-------- TASK MATERIAL --------

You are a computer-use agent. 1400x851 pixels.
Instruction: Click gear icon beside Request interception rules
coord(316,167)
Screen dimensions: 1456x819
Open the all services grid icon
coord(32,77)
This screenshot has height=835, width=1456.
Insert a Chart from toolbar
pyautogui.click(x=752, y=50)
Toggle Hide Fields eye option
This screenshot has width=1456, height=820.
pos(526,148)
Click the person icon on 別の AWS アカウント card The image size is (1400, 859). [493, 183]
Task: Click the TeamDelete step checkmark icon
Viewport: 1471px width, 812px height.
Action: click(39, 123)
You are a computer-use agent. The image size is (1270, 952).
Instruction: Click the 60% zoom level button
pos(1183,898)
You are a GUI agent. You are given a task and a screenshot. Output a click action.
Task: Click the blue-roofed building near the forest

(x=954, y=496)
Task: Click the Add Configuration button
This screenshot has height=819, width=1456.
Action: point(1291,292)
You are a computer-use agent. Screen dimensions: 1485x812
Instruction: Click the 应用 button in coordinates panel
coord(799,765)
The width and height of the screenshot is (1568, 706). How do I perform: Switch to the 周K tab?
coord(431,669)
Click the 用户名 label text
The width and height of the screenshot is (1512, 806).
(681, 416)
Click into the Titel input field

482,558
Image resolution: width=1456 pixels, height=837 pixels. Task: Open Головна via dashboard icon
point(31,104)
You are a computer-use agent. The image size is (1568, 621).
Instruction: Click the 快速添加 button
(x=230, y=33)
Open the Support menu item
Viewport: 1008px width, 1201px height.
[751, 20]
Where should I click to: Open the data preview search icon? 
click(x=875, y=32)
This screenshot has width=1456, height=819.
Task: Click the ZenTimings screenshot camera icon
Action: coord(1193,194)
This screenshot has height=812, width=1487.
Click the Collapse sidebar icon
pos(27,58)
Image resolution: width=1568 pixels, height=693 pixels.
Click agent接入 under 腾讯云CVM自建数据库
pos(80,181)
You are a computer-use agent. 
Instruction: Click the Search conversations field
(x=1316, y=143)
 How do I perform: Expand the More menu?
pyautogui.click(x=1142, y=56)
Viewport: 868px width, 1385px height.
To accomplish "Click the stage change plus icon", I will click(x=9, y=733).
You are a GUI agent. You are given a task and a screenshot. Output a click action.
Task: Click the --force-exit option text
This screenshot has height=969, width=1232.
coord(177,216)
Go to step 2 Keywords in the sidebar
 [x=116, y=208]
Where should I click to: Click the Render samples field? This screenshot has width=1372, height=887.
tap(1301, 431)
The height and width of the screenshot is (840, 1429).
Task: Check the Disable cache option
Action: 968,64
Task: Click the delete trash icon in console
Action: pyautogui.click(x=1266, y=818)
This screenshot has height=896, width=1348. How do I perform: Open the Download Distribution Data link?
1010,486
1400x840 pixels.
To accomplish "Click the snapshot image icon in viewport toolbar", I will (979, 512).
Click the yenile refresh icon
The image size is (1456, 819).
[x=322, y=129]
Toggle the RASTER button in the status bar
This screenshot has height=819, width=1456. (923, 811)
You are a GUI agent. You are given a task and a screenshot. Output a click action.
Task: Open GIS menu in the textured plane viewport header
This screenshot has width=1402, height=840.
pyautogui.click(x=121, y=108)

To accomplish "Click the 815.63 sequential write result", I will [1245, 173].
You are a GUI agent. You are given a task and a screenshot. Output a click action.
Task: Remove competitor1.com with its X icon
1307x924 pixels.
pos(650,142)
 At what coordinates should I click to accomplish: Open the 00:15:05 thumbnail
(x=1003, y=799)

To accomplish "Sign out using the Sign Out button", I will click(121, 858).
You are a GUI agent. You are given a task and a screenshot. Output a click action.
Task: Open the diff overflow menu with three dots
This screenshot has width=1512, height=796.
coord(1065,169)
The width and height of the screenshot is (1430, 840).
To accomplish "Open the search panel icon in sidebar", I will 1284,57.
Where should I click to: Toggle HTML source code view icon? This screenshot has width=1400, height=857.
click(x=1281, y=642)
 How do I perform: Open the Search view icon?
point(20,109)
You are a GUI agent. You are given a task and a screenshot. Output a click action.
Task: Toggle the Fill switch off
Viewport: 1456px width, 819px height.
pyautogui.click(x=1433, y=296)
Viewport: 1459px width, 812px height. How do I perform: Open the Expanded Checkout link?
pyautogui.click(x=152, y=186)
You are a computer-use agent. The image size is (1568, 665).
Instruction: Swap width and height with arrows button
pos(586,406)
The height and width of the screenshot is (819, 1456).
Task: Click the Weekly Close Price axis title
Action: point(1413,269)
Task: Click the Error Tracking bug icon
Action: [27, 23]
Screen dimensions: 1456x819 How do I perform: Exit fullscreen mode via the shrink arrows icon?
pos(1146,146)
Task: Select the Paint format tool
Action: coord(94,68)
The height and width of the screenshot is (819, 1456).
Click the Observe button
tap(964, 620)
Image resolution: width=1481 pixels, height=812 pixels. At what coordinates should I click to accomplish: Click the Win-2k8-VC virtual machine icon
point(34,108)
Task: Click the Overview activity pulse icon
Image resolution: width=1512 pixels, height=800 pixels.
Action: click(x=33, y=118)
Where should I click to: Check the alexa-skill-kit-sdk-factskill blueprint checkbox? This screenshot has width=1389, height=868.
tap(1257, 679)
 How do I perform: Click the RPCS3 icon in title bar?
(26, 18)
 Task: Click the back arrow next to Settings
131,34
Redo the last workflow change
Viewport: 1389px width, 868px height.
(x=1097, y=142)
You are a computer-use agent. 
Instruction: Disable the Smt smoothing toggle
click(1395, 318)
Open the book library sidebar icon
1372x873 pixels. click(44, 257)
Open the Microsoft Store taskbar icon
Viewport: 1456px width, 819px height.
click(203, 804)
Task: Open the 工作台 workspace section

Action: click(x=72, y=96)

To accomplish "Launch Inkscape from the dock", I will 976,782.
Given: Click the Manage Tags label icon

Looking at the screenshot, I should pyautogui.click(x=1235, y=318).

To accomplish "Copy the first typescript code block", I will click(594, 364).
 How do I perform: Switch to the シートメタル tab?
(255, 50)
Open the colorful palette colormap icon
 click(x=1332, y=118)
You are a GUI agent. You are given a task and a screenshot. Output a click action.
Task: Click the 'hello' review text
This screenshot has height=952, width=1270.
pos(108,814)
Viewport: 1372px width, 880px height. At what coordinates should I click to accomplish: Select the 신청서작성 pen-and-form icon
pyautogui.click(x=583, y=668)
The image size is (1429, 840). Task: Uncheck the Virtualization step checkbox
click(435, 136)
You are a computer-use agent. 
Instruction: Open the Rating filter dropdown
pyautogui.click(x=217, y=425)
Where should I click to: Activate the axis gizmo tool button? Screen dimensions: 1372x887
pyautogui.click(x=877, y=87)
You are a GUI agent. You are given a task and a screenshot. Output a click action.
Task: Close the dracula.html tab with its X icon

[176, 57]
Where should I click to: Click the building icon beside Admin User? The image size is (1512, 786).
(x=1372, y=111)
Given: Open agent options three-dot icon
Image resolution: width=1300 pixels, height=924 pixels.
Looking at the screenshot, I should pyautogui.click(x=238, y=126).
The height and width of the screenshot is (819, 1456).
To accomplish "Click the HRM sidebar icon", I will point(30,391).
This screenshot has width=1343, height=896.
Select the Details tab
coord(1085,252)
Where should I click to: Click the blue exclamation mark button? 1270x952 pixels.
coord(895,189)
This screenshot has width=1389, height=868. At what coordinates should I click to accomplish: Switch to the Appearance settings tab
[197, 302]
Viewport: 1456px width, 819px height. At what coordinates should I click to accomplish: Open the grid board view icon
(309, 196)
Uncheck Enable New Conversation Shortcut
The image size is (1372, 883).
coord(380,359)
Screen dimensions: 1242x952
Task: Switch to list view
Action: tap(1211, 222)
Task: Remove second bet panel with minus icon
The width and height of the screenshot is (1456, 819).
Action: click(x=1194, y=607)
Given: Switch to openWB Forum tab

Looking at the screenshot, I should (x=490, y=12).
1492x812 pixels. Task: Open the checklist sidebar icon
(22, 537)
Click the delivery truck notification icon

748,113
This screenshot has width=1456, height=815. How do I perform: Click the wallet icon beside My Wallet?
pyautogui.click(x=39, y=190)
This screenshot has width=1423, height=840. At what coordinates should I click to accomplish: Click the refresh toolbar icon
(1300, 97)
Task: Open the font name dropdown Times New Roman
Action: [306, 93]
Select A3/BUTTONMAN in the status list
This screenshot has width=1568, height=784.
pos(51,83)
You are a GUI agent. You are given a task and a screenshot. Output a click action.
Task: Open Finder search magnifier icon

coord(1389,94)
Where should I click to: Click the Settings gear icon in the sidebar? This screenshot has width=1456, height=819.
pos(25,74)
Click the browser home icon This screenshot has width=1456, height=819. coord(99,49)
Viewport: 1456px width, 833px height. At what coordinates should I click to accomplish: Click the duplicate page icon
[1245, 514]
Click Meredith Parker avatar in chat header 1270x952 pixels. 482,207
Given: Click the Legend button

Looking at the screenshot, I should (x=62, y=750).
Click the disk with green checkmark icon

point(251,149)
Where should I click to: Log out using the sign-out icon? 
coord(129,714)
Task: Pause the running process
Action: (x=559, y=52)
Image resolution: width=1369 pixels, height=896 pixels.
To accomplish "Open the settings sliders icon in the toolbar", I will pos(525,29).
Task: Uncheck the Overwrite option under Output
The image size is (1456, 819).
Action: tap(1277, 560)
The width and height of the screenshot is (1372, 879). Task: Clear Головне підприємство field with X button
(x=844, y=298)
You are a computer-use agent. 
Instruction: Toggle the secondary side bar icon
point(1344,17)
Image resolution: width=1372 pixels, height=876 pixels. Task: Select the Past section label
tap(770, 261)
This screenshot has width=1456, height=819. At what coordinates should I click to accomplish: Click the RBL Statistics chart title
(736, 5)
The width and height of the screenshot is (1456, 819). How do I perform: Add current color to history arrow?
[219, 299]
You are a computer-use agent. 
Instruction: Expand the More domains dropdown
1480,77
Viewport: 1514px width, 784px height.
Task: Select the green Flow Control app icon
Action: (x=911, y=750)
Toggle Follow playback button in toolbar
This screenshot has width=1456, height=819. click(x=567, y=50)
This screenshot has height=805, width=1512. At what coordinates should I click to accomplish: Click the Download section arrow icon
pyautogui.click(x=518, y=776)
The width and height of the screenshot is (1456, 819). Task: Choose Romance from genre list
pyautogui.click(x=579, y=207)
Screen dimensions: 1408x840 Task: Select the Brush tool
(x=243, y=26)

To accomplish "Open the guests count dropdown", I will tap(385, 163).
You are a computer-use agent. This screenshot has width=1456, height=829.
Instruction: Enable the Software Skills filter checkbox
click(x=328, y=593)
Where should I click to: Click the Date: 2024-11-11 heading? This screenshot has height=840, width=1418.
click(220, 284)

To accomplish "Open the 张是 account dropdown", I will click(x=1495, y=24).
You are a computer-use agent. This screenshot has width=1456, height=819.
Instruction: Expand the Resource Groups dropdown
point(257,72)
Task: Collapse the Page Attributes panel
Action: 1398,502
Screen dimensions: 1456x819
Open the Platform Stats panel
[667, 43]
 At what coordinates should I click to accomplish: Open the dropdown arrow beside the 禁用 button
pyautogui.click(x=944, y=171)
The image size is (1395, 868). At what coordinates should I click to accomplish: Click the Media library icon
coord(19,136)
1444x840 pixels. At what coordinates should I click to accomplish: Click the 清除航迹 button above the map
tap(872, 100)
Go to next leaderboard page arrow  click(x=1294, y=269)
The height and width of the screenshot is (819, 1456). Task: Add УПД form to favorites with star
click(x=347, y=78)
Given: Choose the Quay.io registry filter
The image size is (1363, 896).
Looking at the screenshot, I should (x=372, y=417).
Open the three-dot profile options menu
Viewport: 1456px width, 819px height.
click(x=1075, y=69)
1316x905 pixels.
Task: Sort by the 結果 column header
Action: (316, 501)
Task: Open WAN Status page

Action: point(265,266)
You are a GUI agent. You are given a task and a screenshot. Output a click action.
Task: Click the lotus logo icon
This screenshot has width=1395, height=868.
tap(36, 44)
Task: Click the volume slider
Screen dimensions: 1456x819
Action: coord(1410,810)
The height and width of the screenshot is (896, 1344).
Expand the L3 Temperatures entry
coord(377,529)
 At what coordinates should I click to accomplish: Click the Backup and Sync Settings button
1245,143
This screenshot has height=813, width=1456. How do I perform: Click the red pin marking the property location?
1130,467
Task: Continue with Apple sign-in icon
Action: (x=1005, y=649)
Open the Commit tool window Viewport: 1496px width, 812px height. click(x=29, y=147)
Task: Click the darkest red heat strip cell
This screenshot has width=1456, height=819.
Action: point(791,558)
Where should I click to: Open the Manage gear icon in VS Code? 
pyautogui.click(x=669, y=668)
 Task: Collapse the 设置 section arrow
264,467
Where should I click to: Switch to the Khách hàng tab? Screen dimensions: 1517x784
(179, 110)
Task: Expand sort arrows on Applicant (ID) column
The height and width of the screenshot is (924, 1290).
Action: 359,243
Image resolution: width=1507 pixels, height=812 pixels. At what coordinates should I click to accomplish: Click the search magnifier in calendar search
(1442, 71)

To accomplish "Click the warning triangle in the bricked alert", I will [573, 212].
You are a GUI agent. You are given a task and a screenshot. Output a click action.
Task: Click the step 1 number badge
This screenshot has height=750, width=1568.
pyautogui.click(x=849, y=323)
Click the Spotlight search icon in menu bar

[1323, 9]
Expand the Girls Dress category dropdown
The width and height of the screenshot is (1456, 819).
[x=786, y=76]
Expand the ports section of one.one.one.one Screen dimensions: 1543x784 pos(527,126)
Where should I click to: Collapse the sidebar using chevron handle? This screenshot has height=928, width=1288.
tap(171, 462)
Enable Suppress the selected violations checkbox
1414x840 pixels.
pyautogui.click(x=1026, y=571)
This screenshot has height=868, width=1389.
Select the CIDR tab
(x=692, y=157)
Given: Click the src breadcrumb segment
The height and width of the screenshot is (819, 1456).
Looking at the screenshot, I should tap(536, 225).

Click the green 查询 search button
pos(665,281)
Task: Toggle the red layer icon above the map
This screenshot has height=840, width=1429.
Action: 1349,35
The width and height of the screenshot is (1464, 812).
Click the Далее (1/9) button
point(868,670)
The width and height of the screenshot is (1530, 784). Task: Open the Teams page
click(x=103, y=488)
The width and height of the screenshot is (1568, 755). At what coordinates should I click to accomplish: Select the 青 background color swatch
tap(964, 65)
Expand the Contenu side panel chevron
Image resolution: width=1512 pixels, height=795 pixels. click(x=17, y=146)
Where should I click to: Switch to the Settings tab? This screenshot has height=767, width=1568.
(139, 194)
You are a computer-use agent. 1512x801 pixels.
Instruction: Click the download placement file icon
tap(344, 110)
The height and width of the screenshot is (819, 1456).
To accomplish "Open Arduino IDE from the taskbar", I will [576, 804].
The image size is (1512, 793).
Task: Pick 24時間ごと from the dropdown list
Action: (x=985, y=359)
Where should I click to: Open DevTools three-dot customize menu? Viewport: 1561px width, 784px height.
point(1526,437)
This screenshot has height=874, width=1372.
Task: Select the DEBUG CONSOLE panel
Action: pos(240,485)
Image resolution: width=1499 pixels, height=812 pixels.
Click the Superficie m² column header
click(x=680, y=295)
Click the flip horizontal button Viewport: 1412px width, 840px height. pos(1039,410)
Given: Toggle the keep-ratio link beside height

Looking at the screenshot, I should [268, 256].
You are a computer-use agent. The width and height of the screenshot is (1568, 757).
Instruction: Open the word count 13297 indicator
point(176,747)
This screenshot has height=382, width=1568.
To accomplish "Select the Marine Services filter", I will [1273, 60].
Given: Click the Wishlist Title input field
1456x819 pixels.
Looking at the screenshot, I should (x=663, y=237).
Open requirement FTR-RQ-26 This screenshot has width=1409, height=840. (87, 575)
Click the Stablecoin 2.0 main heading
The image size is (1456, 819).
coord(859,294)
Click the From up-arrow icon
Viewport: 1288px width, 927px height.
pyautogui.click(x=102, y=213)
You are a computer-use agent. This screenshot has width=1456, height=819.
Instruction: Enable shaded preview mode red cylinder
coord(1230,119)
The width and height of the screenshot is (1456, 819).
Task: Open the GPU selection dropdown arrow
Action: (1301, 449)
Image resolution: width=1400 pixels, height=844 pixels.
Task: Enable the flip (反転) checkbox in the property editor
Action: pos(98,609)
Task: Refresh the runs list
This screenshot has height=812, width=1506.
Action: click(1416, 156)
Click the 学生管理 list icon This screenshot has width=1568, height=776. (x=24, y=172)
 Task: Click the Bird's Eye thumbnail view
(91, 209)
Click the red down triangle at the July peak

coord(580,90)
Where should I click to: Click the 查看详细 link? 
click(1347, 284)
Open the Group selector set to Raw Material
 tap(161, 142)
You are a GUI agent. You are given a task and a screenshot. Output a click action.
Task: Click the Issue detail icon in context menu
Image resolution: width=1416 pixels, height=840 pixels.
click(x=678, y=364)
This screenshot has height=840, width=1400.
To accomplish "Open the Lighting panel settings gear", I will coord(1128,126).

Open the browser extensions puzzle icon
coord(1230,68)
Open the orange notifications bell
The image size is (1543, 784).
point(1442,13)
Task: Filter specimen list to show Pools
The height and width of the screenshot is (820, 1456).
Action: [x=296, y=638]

--------

PROBLEM: Pull together all lines from the data that mention the word "options".

WRITTEN REPLY:
Given: Open agent options three-dot icon
Open the three-dot profile options menu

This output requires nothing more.